Welcome back to the newsletter where I tell the same story 100 times. We have some new subscribers, so before today’s installment — the longest yet — let’s refresh ourselves on the ur-text:
Minimum viable product
In the summer between high school and college, I sold kitchen knives from a catalog. I couldn't convince people to buy much, but I did convince myself these were the best knives at any price. I did get my mom to order a jackknife for my dad's birthday. It came in the mail; the package was in the car as my mom drove me to the airport for a church missions trip. In the passenger seat I opened up the knife to demonstrate the safety mechanism, and in the attempt I sliced open my palm. Next summer I sold donuts from behind a counter.
And now:
Economic analysis
The cutlery company — the company that made the knives, which owned the company that sold the knives — was represented by a sales force of college students and rising freshmen. At the time of my service, we earned payment through two methods: at first, a minimum stipend per completed presentation of the sales pitch to a willing prospect of legal age (one prospect per household). This was quickly surpassed by a commission of rising percentage per value of goods sold — in theory. In my case, the commissions remaining flat, I earned my stipend by unproductive sales-hours alone. It is perhaps here that I developed my lifelong (so far) over-reliance on effort (rather than results) as a measure of the value of my labor. But not in the Marxist way.
My underperformance triggered a visit to the sales office, where I demonstrated my pitch to the regional manager. He advised me to cut it down from ninety minutes; I couldn’t possibly see how *less* discussion of the knives’ many selling points would render *more* sales. Though it likely would have increased the referrals to further prospects.
My theory: My lack of sales stemmed partly from my exhausting and uninspiring pitch, but mostly from the cost of the knives (over $800 for the kitchen set) vs. the average income of my prospects (let’s say $50,000 a year per household). The more successful sales reps were the children of white-collar professionals. (This aspect is further explored in another volume of the work.)

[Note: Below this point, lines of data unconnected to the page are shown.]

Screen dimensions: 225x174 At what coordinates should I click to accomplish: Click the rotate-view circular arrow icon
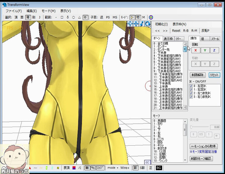148,24
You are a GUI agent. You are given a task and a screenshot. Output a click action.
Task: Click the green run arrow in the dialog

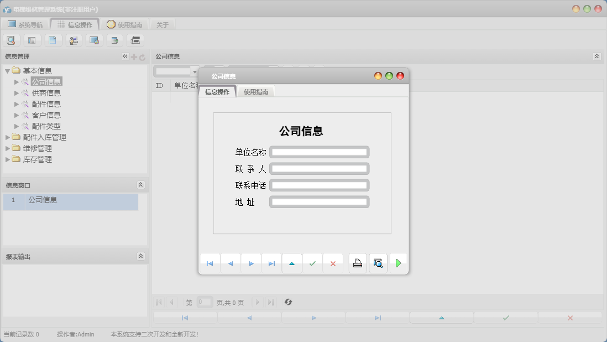tap(398, 263)
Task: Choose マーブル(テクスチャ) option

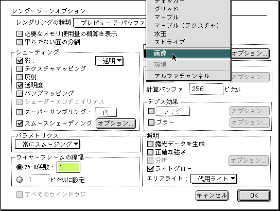Action: coord(188,26)
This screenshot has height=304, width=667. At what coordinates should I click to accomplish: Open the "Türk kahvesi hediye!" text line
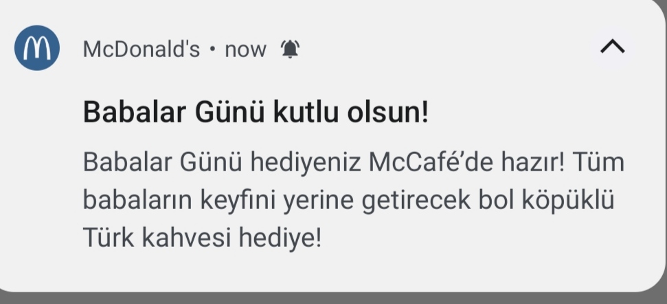coord(202,237)
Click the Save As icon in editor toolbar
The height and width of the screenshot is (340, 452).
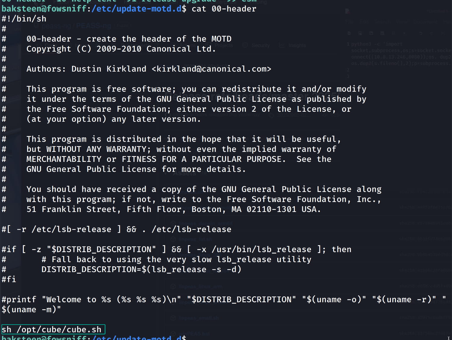[x=382, y=33]
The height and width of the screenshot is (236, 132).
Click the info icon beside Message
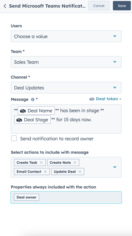[x=33, y=100]
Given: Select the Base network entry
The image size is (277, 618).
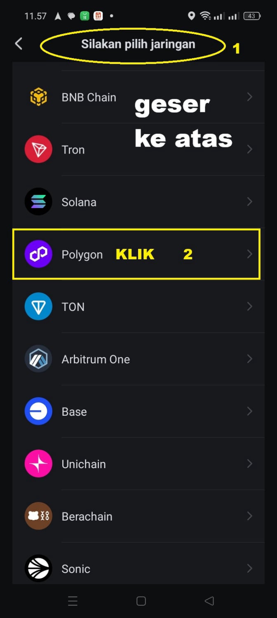Looking at the screenshot, I should 74,412.
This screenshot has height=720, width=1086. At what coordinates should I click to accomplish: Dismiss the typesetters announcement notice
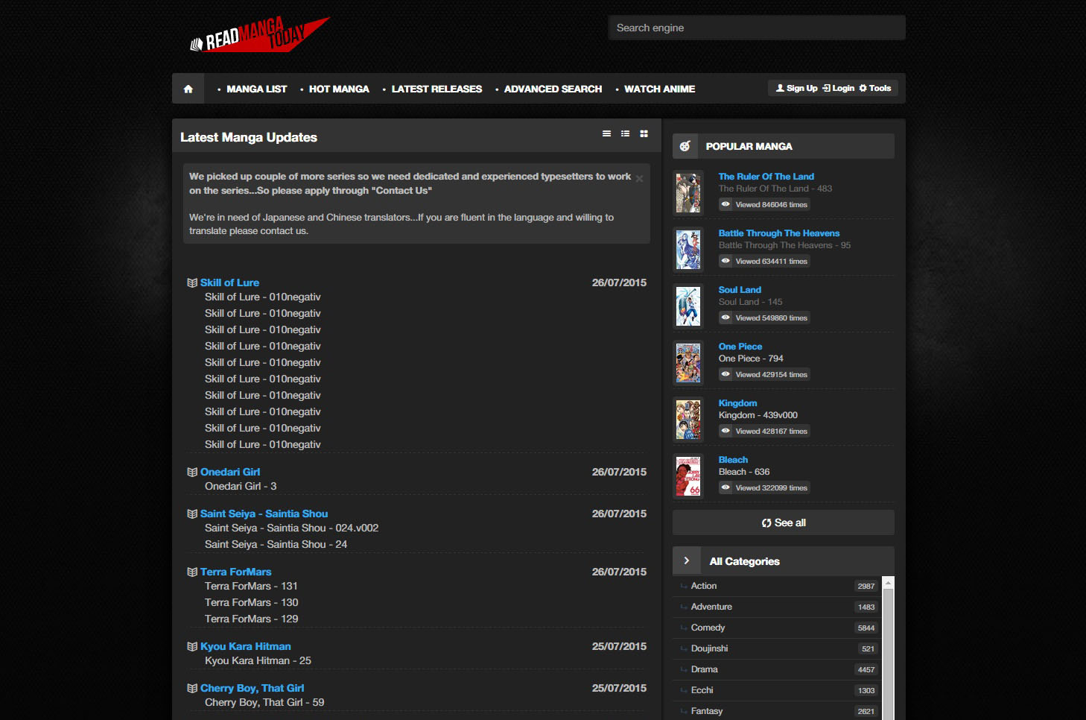click(x=639, y=179)

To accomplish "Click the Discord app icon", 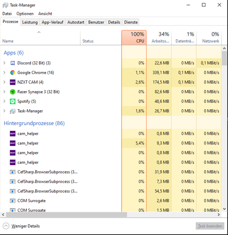I will pyautogui.click(x=13, y=63).
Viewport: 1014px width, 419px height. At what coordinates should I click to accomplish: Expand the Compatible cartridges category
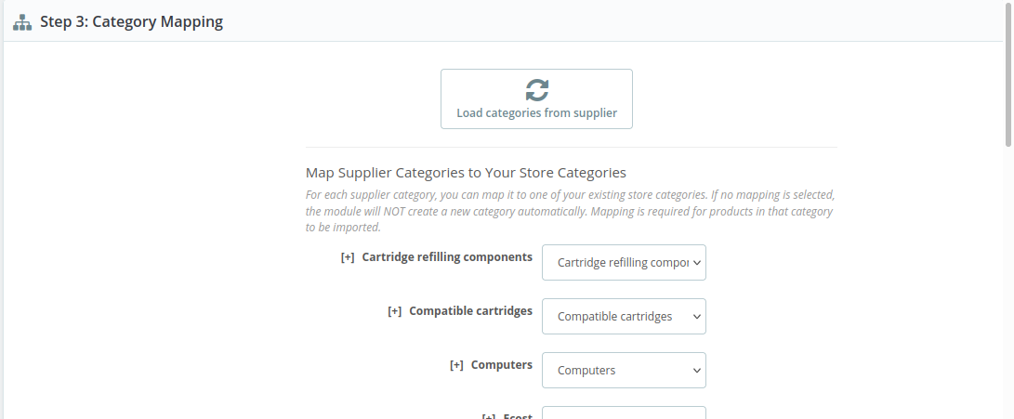tap(394, 311)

At the time of my employment, sales reps purchased their own wares for demonstration, at a discount, before earning any income. It is in this aspect that I must concede the operation does resemble “Amway” or even a “pyramid scheme.” (While customers were asked to “refer” further sales leads, there was no blurring of the line between customer and representative, beyond this sample ware “startup cost.”)
The sample wares were ours to keep; I owned and enjoyed mine for well over a decade. Some time after my employment, the charge for the sample was discontinued. I don’t wish to defend the company, but I note that the following year, at a popular Canada-based donut chain, I had the cost of my (pocketless) uniform deducted from my first paycheck. At both jobs, gas and other incidentals were my own responsibility.
“Be your own boss” was the sales pitch to the reps — the meta-sales pitch. It was this prospect, or its aesthetics, that drew me. I wore a tie; I had plenty, to meet the chapel-day dress code of my grubby Baptist school. (I struggle in adulthood to convey the distinction between the prototypical “private school” and my own experience, but it only recently dawned on me to consider whether my education, Latin-free, AP-class-free, and heavy on literal interpretation of Biblical scripture, might still constitute some economic privilege.)
“Time to make the donuts,” says the baker in an old commercial, and at the cutlery company our sales manager used this slogan as metonym for the poor sap punching the clock. This summer, we reps would rise above the usual crummy summer job — even among the wealthier students here, it was typical to earn one’s extra cash in food service — and make our early entrance into the professional world (one I fully expected to join, encouraged by my father, a tool-and-die manufacturer for an American auto maker, and my mother, a part-time substitute teacher and library clerk).
“Time to make the donuts” became to me symbolic of the entire working class, and in the soft clay of my teenage mind, proof that the way out was to make one’s own time, to choose one’s own donuts, to buy a really classy pair of boots and pull up on the straps. Armed with “Time to make the donuts,” I could even blame my prospects for their failure to recognize my genius sales pitch, my business savvy — as the math proved that buying the $800 knife set, with its lifetime guarantee, would save them money in the long run. O how the poor sow the seeds of their own ruin, by investing only in the day presently before them! So I could see my failure as the failure instead of my proletariat stock.
This attitude was impossible to hide — I was never a tactful man — and it did not help my luck getting referrals to future victims. So I grew more desperate for this dwindling resource, hounding my parents for the contact info of lesser and lesser acquaintances.
This was far from my first time engaging in the capitalist drive to financialize every aspect of human relations — I once organized a betting pool over how long the marching band teacher would pray before each parade — but it was the first time anyone called me out on it: Through my little brother’s summer soccer camp, my parents were making new family friends, and I pestered my mother so incessantly for an introduction that she declared I would never meet the Oppedisanos.
Yet it was my mother to whom I made my first and only sale, a gift for her husband my father, and on the other hand a gift for me. Note the capacity of the domesticized feminine to convert capitalist profit motive back into gift economy, emotional labor conducted with pleasure, and procurement for the blue-collar worker of some small means of production.
It was my mother who mended my self-inflicted wound (fertile territory for later feminist and Freudian analysis), and my mother who ensured that this last cost exacted by my summer scam would not delay my departure on a missions trip to Mexico — the missionary, that strange bedfellow of empire.
It was my mother who, how consciously I dare not ask, worried a deeper wound every morning the following summer, as I dressed for work at the Henrietta highway-exit Tim Hortons. Her friendly refrain as I walked out the door: “Time to make the donuts!”